### [WORK ITEM]
Keep every word of the listing and reproduce it exactly, but set aside any image found there.

⟨

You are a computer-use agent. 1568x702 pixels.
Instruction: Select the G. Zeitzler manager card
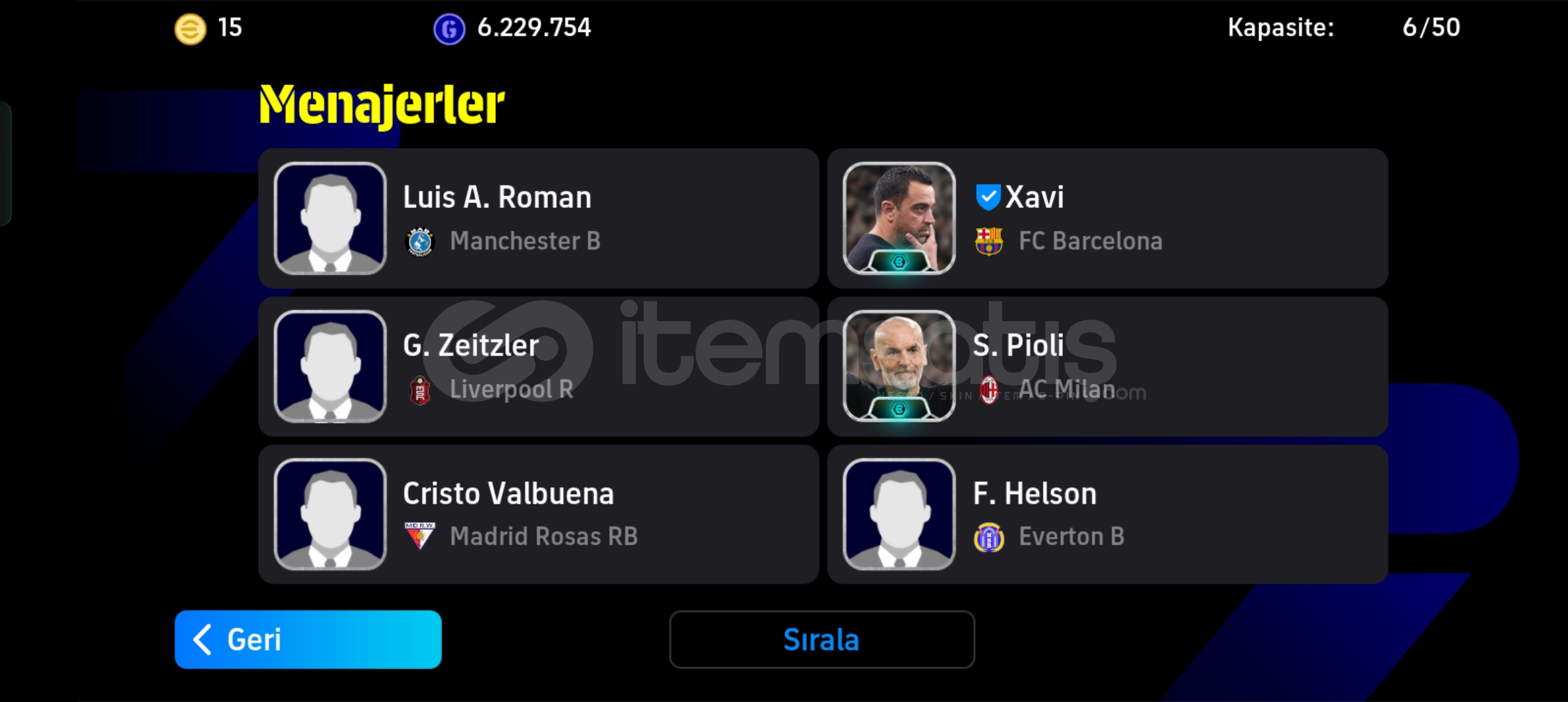pos(538,367)
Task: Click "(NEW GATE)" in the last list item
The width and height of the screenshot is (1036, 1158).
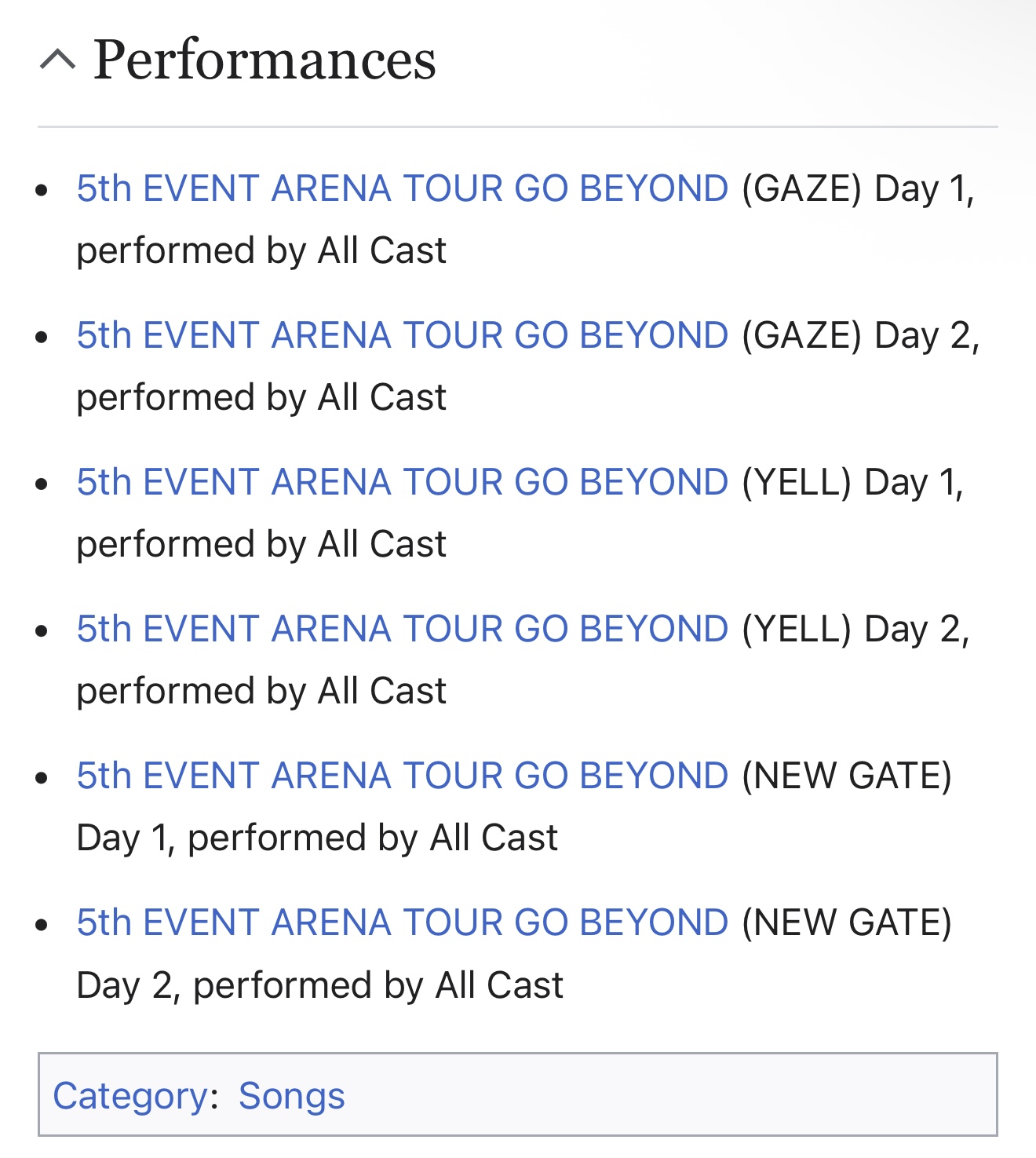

⟩

### [RESULT BELOW]
You are a computer-use agent. 1568x702 pixels.
Instruction: Select the G. Zeitzler manager card
pos(538,367)
Task: Click "(NEW GATE)" in the last list item
The width and height of the screenshot is (1036, 1158).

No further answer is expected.